Although I’ve beaten this drum for the last four years, I’m going to continue to rip flamadiddles on the same theme until my hinged wrists get tired. TARP, when it stuck to its intended purpose (before it became a slush fund to bail out the auto unions), not only saved many deserving community banks, it has ended up making a net profit for the US government. One more example is a recent auction of TARP preferred stock of a "saved" Texas community bank.
The U.S. Treasury said Friday it expects to recoup $19.8 million in proceeds from the public auction of FC Holdings Inc.’s Troubled Asset Relief Program debt.
The Treasury priced 21,042 TARP shares of the Sugar Land-based bank holding company’s TARP at $897 per share, which would ring up at $18.8 million. Another 1,052 TARP shares are expected to be sold for $955 per share, totaling $1 million, according to the Treasury.
FC Holdings, the bank holding company for Sugar Land-based First Community Bank, originally received $21 million in TARP in 2009. The Treasury said it has gotten back about $268 billion from its TARP investment in the U.S. banking industry, which was $245 billion.
Unfortunately, the hard-core critics of TARP will never admit that there might have been some good done for some banks, along with all the evil visited upon pure free market principles.

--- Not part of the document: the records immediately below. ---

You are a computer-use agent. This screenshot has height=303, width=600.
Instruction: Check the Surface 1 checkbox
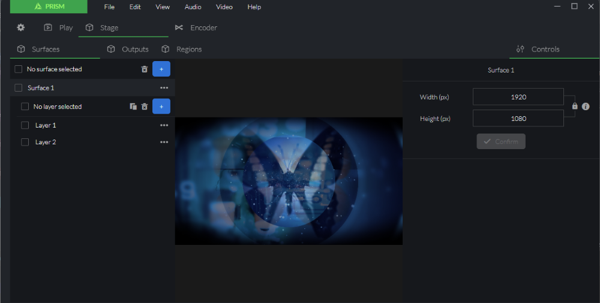[x=19, y=88]
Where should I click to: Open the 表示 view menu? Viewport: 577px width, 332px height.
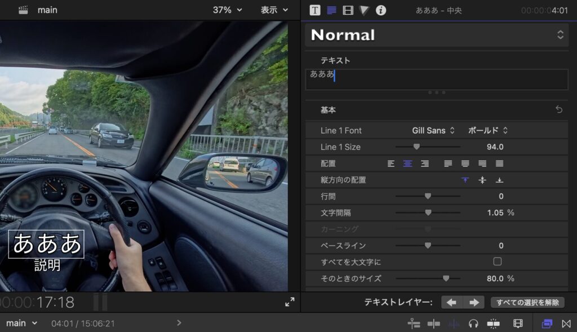(274, 10)
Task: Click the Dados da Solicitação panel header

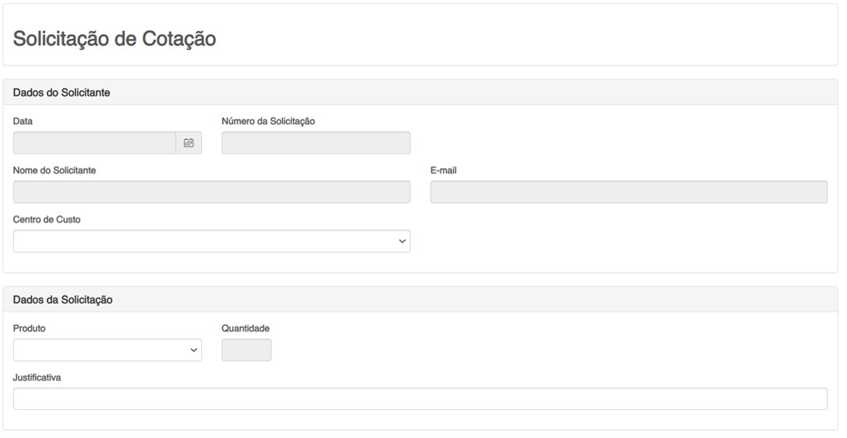Action: coord(63,300)
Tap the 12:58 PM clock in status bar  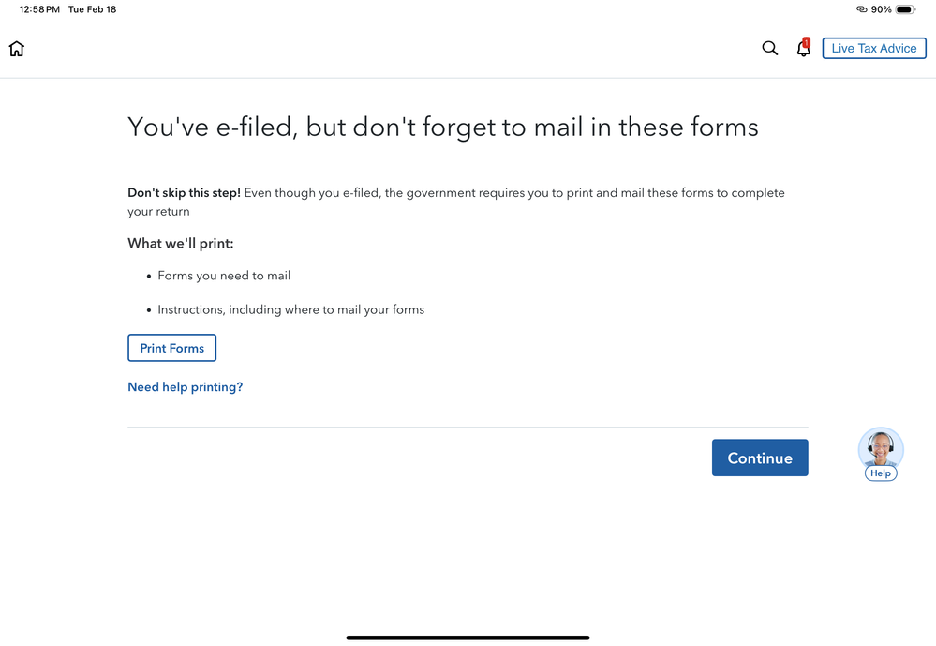click(x=39, y=9)
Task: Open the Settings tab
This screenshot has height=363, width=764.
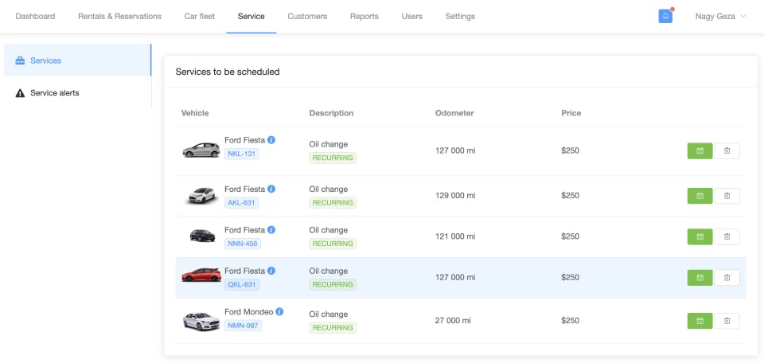Action: tap(460, 16)
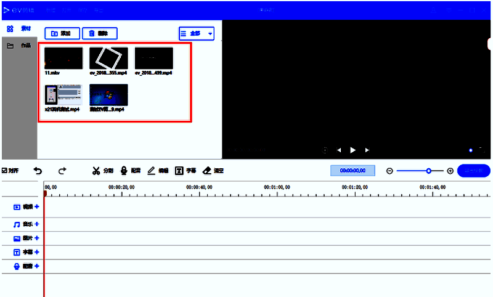The width and height of the screenshot is (493, 297).
Task: Click the Delete button with trash icon
Action: pyautogui.click(x=99, y=33)
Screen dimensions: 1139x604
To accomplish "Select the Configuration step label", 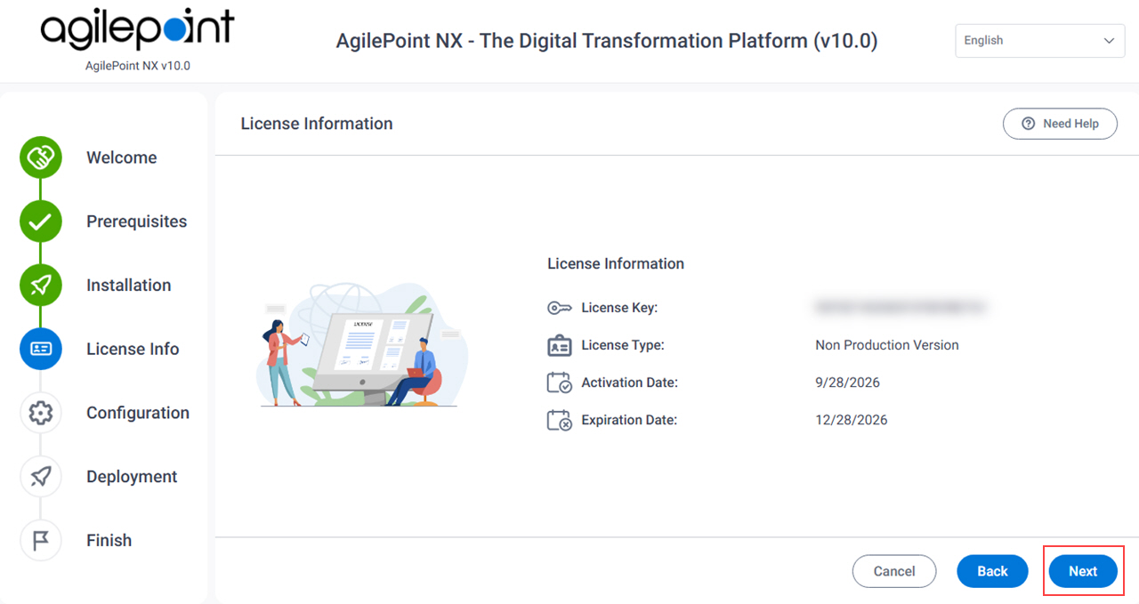I will point(138,413).
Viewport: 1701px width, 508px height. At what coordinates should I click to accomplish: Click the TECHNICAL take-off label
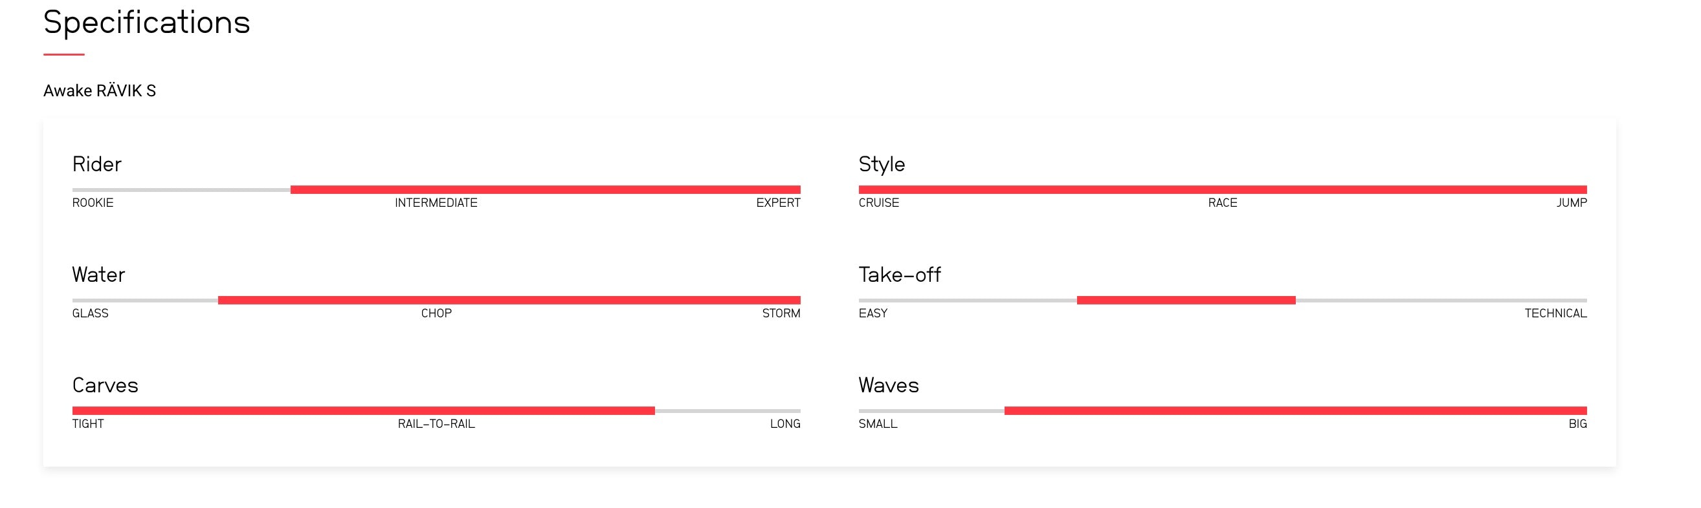click(1555, 313)
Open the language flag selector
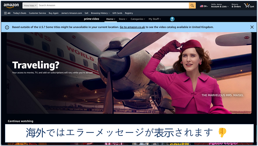The height and width of the screenshot is (146, 258). [204, 6]
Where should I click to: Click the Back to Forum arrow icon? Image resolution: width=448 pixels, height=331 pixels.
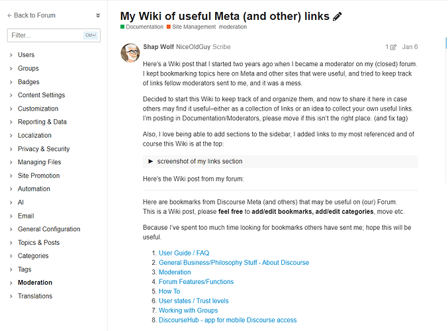point(9,15)
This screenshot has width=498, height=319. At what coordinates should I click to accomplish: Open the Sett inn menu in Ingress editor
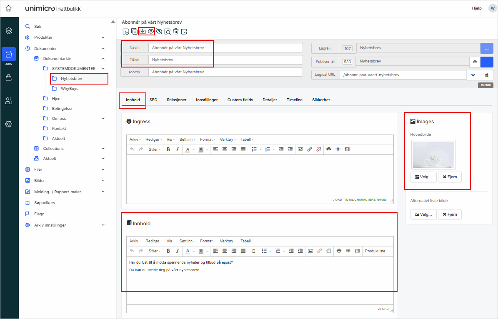tap(187, 140)
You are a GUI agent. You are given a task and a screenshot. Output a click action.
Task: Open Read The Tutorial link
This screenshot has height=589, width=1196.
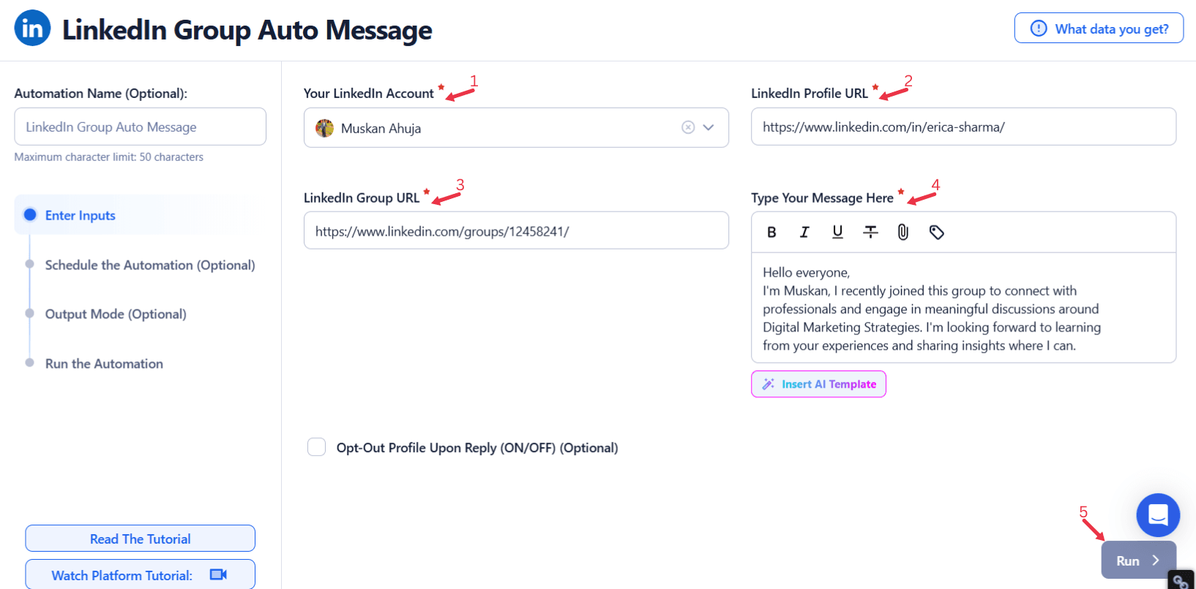coord(140,539)
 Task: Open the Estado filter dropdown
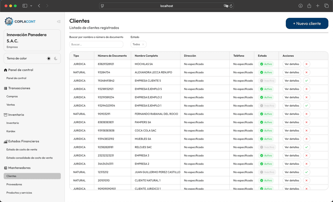pyautogui.click(x=136, y=44)
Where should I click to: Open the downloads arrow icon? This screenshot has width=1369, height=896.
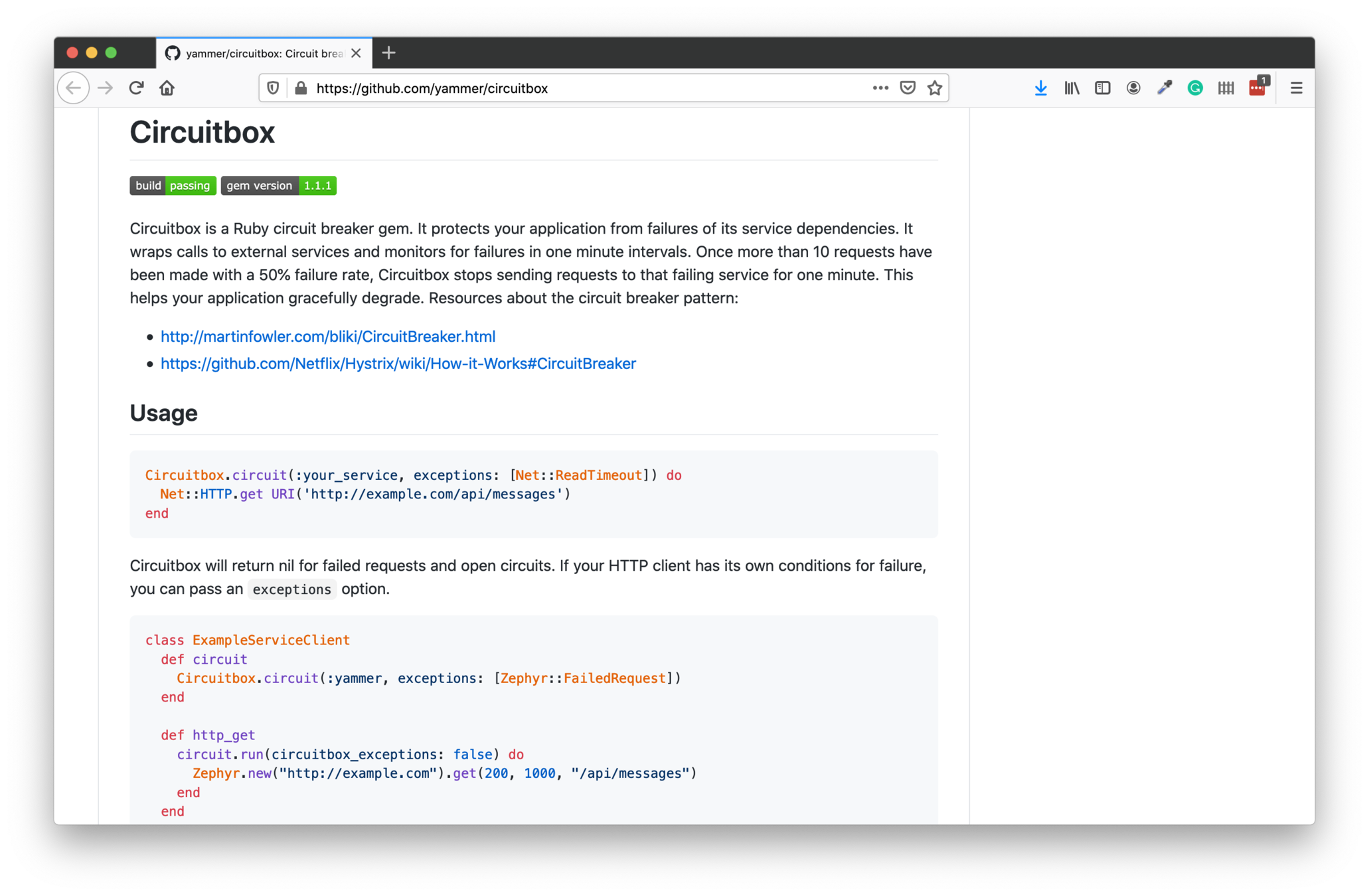(1040, 88)
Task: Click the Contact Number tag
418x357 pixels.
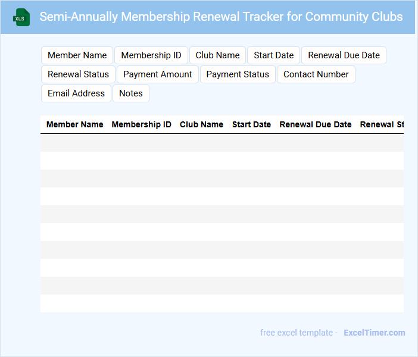Action: coord(316,74)
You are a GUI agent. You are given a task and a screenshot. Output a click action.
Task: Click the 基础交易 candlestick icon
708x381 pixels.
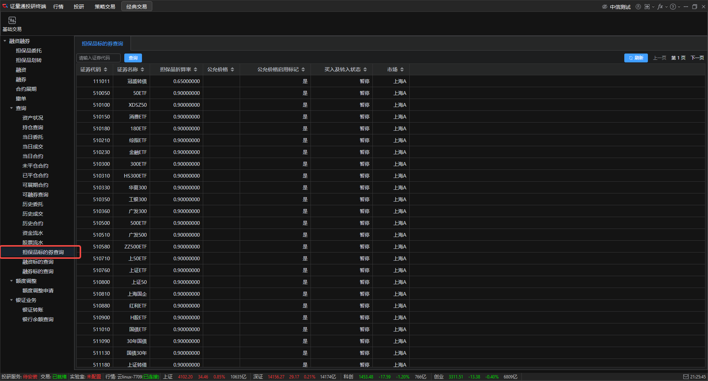coord(12,20)
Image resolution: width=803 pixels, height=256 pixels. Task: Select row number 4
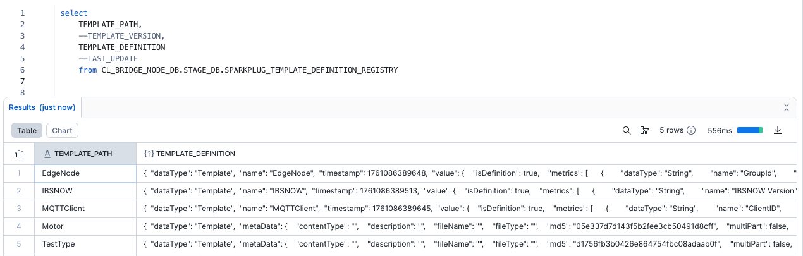[x=19, y=226]
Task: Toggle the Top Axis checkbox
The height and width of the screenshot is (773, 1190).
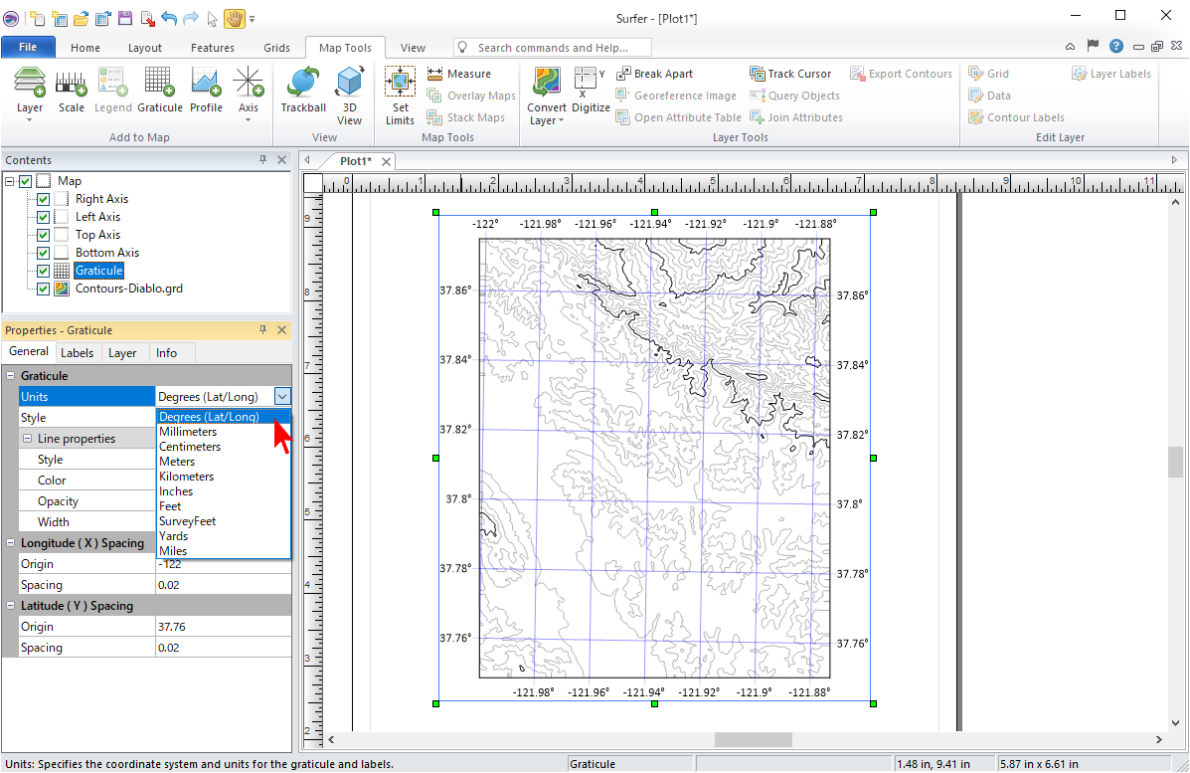Action: [x=43, y=235]
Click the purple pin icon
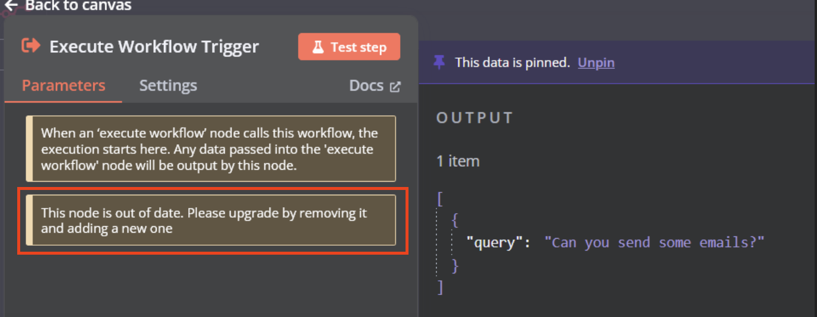The image size is (817, 317). click(x=439, y=62)
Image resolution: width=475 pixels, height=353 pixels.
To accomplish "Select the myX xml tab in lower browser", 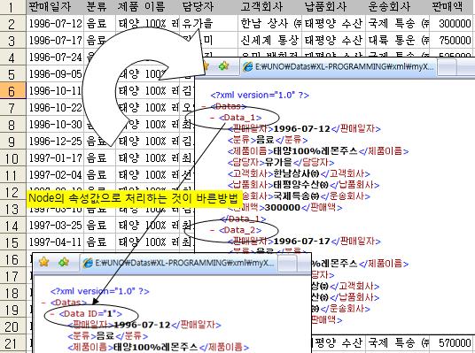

The facts keep rolling in like waves onto the shore, and many refuse to acknowledge the error of their ideological ways. It's tough to prove a negative, namely, the proposition that if TARP had not been created, the economy would have tanked a lot worse than it did in 2008-2009.
It's a question of judgment. On this matter, I choose to trust my own. Of course, I'm leaving AIG out of the calculations. That organization wasn't among the "banks" TARP was originally designed to bail out. Nor, for that matter, was Chrysler.